Orang-orang yang berada di lantai dua, mulai melihat satu demi satu, memberitahukan teman-teman disampingnya, melihat ke arah bawah, ke arah para pembawa senjata itu berada. Para pembawa senjata tersebut mulai menembakkan senjata mereka ke arah lantai dua dan lantai tiga secara asal, berharap semua menghentikan aktivitasnya dan memperhatikan mereka. Lagu-lagu yang diputar oleh para pemilik toko mulai berhenti satu per satu, pengumuman yang dilakukan oleh pihak pengelola gedung mulai berhenti. Orang-orang mulai ketakutan, terlebih tembakan yang mereka lakukan secara asal tersebut telah melukai beberapa orang di gedung.

Josephine dan Dhody bisa terkena tembakan tersebut jika tidak ada orang didepannya. Atau, bisa dibilang, jika mereka benar-benar berada di pinggir balkon untuk melihat sekelompok orang bersenjata tersebut, mereka akan bernasib sama seperti pria yang berada di depannya. Pria itu benar-benar bernasib sial, Ia hanya ingin tahu ada apa di lantai bawah ketika orang-orang di lantai yang sama dengannya mulai melihat kebawah. Tembakan asal yang mereka lakukan secara tidak sengaja mengenai pria tersebut.

Josephine dan Dhody tidak tahu harus berbuat apa.
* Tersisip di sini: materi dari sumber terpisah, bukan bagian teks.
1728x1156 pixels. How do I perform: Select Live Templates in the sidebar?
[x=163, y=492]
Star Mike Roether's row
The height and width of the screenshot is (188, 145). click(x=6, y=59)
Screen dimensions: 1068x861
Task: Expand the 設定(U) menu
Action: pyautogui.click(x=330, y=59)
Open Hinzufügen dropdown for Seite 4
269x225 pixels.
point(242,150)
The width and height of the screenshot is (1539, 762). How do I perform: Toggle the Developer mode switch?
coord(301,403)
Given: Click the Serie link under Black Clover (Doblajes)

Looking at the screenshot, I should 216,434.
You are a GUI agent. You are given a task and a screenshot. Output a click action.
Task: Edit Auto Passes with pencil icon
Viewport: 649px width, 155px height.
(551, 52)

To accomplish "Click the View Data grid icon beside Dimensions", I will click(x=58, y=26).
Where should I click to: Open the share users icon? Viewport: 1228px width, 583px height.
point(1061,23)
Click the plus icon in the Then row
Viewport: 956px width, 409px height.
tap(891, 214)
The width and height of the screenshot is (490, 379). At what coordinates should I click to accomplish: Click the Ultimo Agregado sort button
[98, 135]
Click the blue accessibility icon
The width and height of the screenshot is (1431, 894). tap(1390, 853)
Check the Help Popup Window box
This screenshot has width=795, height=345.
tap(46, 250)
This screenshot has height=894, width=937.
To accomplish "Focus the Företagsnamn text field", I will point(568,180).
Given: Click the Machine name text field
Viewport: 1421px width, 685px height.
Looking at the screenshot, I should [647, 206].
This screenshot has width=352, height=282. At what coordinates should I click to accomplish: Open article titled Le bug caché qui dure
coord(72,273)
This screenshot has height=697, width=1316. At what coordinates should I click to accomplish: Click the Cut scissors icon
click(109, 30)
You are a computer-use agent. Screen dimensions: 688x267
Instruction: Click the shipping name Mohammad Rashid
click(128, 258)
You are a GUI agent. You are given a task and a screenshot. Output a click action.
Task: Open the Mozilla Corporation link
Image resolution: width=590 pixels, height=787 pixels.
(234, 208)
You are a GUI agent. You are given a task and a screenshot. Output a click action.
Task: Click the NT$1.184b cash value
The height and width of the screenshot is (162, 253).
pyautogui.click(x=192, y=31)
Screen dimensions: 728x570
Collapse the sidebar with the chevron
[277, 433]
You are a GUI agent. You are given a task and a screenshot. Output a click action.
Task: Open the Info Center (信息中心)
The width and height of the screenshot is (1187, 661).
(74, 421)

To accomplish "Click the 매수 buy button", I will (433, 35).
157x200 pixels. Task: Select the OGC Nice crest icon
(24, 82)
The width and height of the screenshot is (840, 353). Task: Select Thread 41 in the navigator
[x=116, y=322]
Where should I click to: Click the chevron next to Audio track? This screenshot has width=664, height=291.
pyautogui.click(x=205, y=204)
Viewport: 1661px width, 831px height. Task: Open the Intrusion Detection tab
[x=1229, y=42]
Orang-orang mulai berteriak, berhamburan tidak jelas, mencari tempat berlindung di dalam toko. Ada yang mencoba berlindung ke dalam restoran, ke toko ponsel, toko baju, dan sebagainya. Josephine dan Dhody mencoba sampai ke tempat tujuannya sambil bergegas, berharap bisa berlindung di dalam bioskop sebelum orang-orang itu naik ke lantai dua atau setidaknya berlindung sebelum orang-orang itu sampai di lantai dua. Gedung bioskop yang berada di pojok sisi gedung, bersebelahan dengan lorong menuju tangga darurat, memperlihatkan beberapa orang yang mencoba turun melalui tangga darurat.